Then their children and the Carmody clan spilled out of the house, a small crowd that made him feel as if he were some sort of celebrity. He hugged the three children, then turned to meet Sean Carmody, his daughter Ida, her husband Trevor Waring and their four children. He had met Ida once down in Sydney, but none of the others.

“Daddy, you know what? I've learned to ride a horse!” That was Tom, his eight-year-old. “I fell off, but.”

“Have you found the murderer yet?” Maureen, the ten-year-old, was a devotee of TV crime, despite the efforts of her parents, who did everything but blindfold her to stop her from watching.

“Oh God,” said Claire, fourteen and heading helter-skelter for eighteen and laid-back sophistication. “She's at it again.”

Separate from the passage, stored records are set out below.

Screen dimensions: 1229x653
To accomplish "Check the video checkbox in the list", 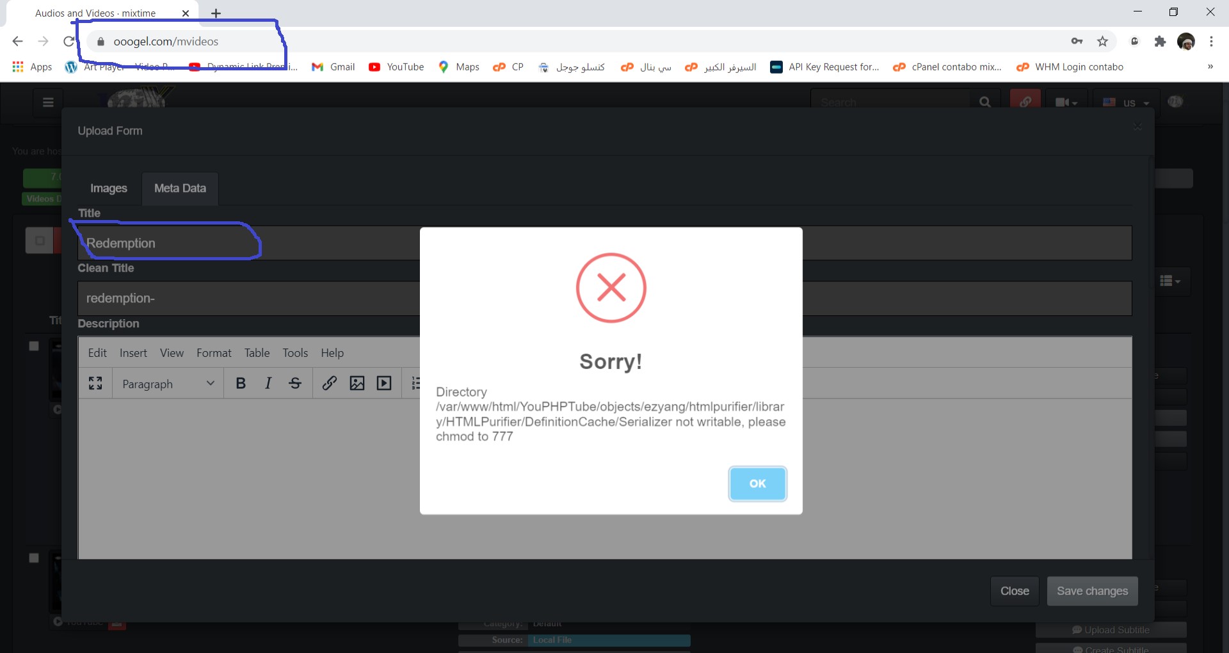I will pos(33,346).
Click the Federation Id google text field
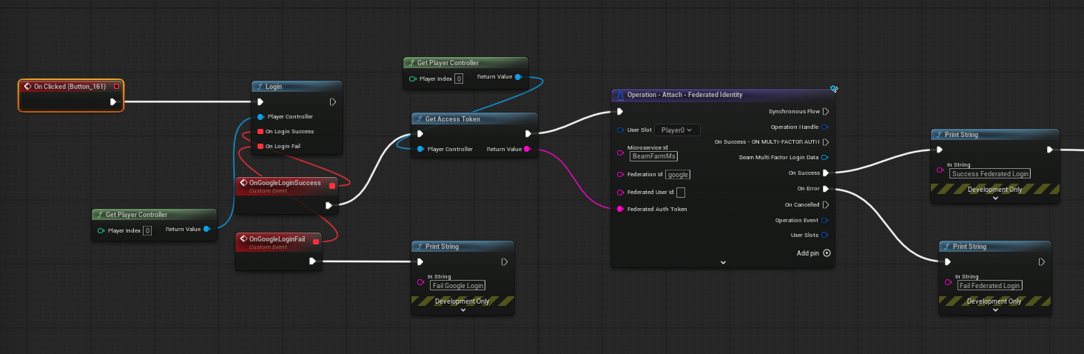The image size is (1084, 354). 678,175
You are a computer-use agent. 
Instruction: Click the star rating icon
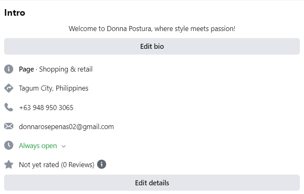(x=9, y=165)
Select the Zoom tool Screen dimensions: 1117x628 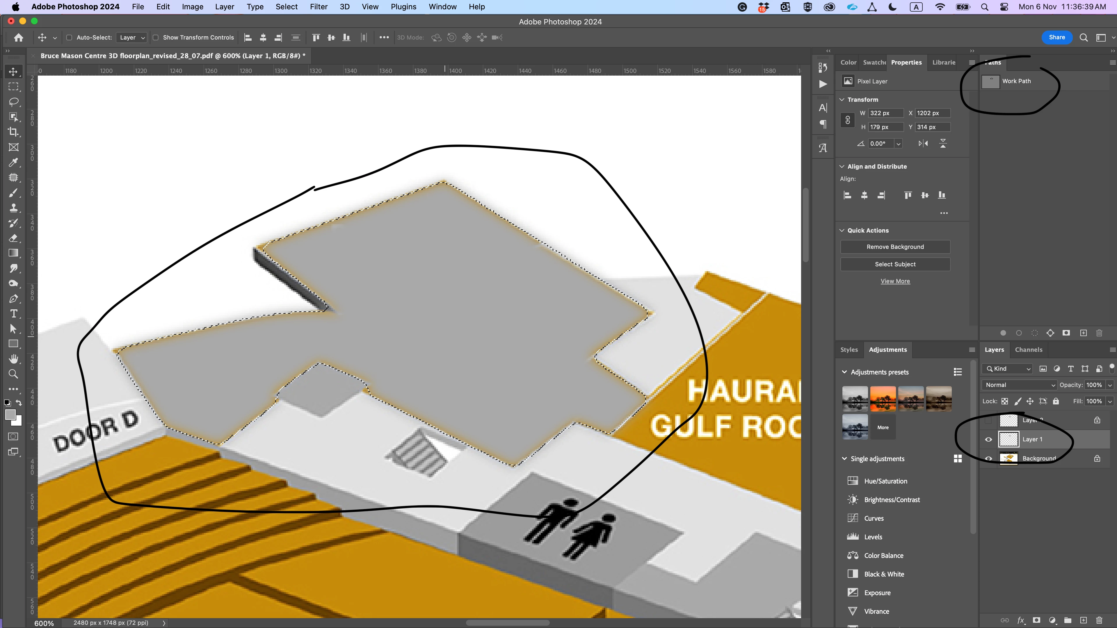pos(13,374)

Malone, his arm round Lisa's waist, was herded by the crowd into the house. At once he knew it was the sort of house that must have impressed Lisa; he could see it in her face, almost as if
she
owned it and was showing it off to him. This was one of half a dozen in the district that had seen the area grow around it; a prickling in his Celtic blood told him there would be ghosts in every room, self-satisfied ones who knew that each generation of them had made the right choice. Sean Carmody had bought it only ten years ago, but he had inherited and cherished its history. This was a
rich
house, but its value had nothing to do with the price real-estate agents would put on it.

“I live here with Sean,” Tas, the eldest of the Carmody grandchildren, told Malone over a beer, “I manage the property. Mum and Dad and my brothers and sister live in a house they built over on the east boundary. You would have passed it as you came from town.”

He
was a rawboned twenty-two-year-old, as tall as Malone, already beginning to assume the weatherbeaten face that, like a tribal mask, was the badge of all the men, and some of the women, who spent their lives working these sun-baked plains. His speech was a slow drawl, but there was an intelligence in his dark-blue eyes that said his mind was well ahead of his tongue.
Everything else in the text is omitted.